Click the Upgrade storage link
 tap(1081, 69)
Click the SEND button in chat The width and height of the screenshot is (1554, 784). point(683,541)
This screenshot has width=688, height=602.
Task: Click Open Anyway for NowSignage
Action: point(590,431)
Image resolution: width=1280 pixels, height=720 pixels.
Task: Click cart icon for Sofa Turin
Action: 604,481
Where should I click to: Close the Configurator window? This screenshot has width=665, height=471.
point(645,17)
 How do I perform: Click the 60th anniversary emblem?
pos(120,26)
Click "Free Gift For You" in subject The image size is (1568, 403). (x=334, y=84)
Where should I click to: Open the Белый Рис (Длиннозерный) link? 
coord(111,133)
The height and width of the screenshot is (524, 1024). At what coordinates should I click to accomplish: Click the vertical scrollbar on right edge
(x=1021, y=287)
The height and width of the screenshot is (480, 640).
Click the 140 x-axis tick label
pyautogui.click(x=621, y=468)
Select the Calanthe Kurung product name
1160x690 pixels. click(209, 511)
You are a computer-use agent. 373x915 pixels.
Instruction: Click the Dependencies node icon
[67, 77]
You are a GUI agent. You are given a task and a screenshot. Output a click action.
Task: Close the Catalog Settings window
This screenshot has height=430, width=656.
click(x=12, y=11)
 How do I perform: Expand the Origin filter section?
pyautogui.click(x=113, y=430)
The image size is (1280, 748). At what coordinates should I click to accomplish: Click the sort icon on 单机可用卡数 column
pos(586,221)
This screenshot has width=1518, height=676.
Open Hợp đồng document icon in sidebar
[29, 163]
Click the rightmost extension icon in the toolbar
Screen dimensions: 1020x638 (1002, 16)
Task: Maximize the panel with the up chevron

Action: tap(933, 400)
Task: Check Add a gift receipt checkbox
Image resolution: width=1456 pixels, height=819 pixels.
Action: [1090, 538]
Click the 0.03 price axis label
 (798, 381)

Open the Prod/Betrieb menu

**TASK PROMPT**
Only the lines from the one containing "Task: Check Add a gift receipt checkbox" through the final line above should be duplicated, exactly as they stand.

**RESPONSE TO THIS TASK**
Task: Check Add a gift receipt checkbox
Image resolution: width=1456 pixels, height=819 pixels.
Action: [1090, 538]
Click the 0.03 price axis label
 (798, 381)

Open the Prod/Betrieb menu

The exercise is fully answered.